> **Work request**:
Retype all of the listing exactly, passing over any picture you find.

'''

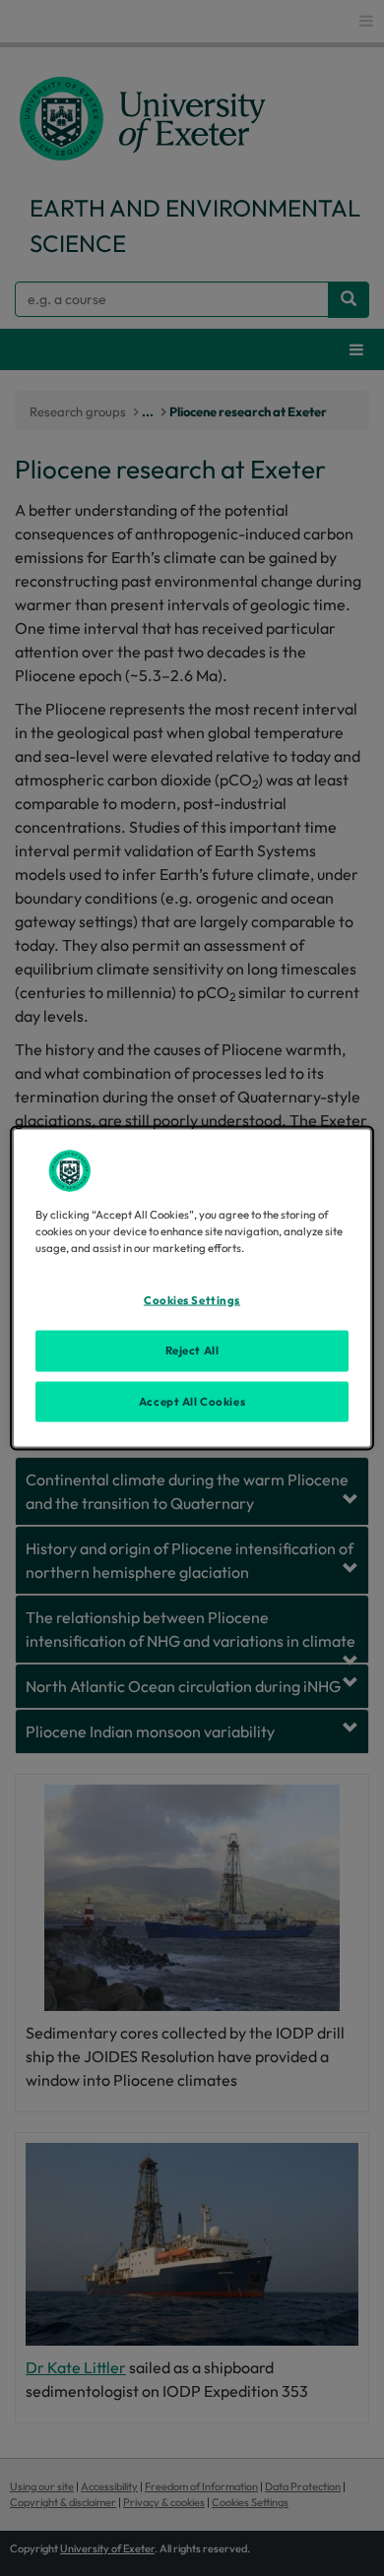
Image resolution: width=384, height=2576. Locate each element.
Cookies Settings (192, 1299)
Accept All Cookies (192, 1401)
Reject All (192, 1349)
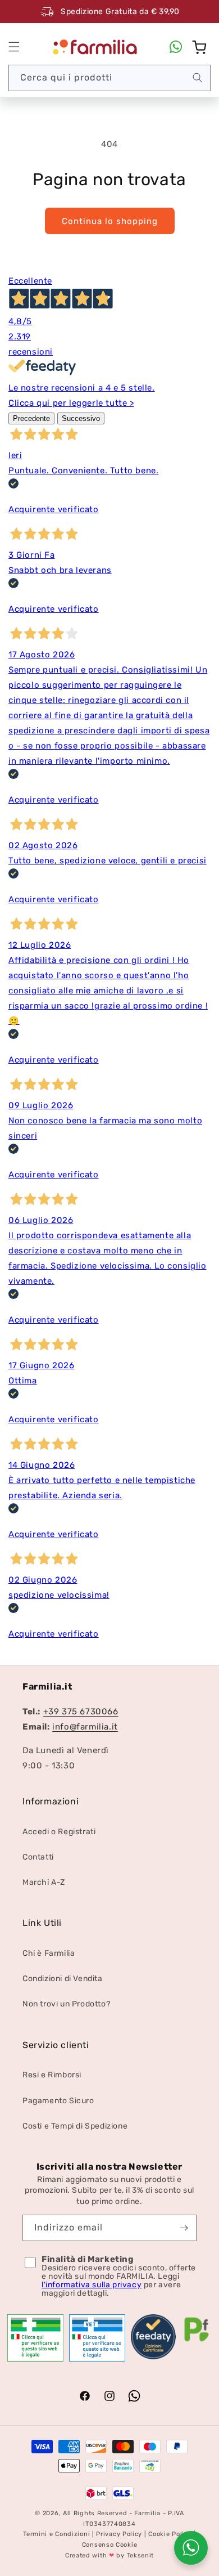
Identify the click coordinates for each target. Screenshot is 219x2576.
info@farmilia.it (85, 1727)
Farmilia (147, 2513)
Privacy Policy (119, 2534)
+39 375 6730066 (80, 1711)
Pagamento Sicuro (58, 2100)
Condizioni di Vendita (62, 1978)
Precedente (31, 418)
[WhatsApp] (175, 46)
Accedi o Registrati (58, 1831)
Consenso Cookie (110, 2544)
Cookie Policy (169, 2534)
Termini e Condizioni (56, 2534)
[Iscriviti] (183, 2228)
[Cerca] (197, 77)
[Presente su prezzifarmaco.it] (196, 2342)
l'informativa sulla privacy (92, 2285)
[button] (14, 46)
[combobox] (109, 78)
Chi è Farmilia (48, 1953)
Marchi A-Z (43, 1882)
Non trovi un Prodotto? (66, 2004)
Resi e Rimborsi (51, 2075)
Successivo (81, 418)
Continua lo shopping (110, 221)
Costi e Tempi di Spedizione (74, 2126)
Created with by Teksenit (109, 2555)
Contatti (38, 1857)
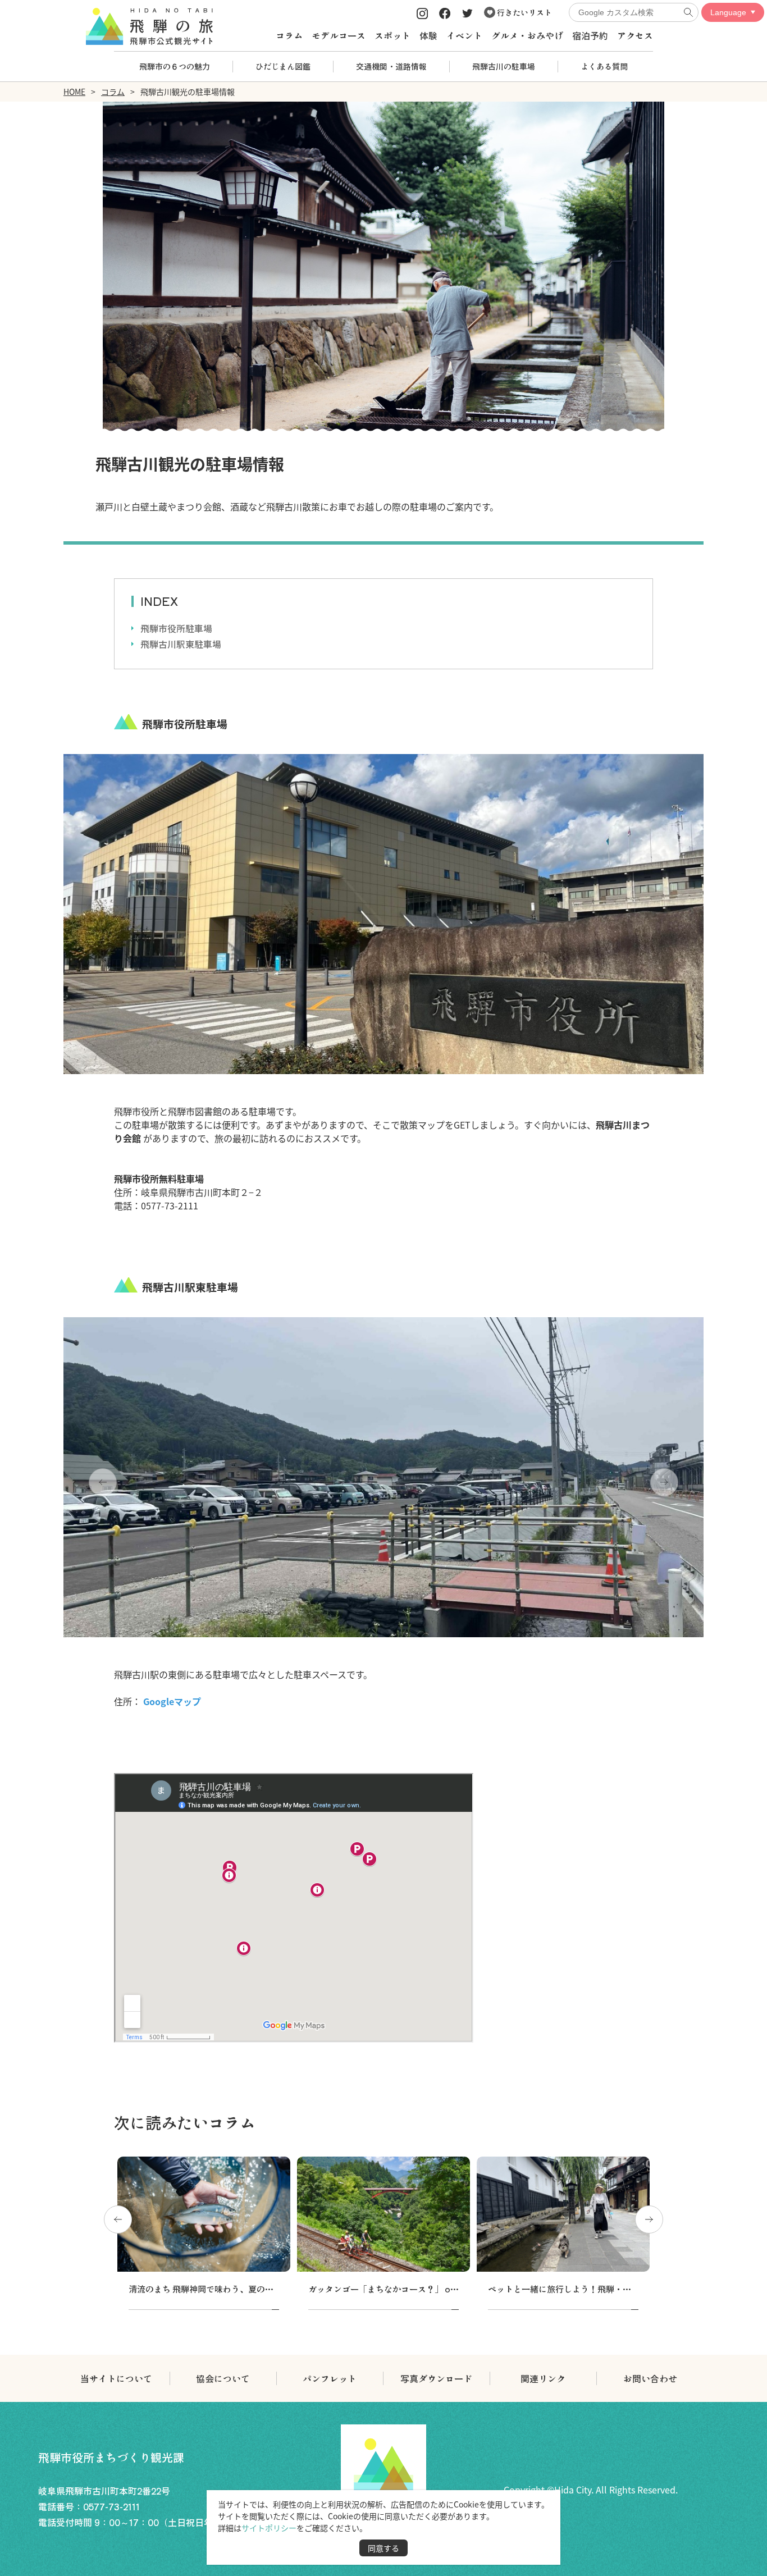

'''

> **Reply to the exercise**:
Image resolution: width=384, height=2576. Locate each element.
Cookies Settings (192, 1299)
Accept All Cookies (192, 1401)
Reject All (192, 1349)
Identify the click coordinates for each target. Screenshot is 219x2576.
info@farmilia.it (85, 1727)
Farmilia (147, 2513)
Privacy Policy (119, 2534)
+39 375 6730066 (80, 1711)
Pagamento Sicuro (58, 2100)
Condizioni di Vendita (62, 1978)
Precedente (31, 418)
[WhatsApp] (175, 46)
Accedi o Registrati (58, 1831)
Consenso Cookie (110, 2544)
Cookie Policy (169, 2534)
Termini e Condizioni (56, 2534)
[Iscriviti] (183, 2228)
[Cerca] (197, 77)
[Presente su prezzifarmaco.it] (196, 2342)
l'informativa sulla privacy (92, 2285)
[button] (14, 46)
[combobox] (109, 78)
Chi è Farmilia (48, 1953)
Marchi A-Z (43, 1882)
Non trovi un Prodotto? (66, 2004)
Resi e Rimborsi (51, 2075)
Successivo (81, 418)
Continua lo shopping (110, 221)
Costi e Tempi di Spedizione (74, 2126)
Created with by Teksenit (109, 2555)
Contatti (38, 1857)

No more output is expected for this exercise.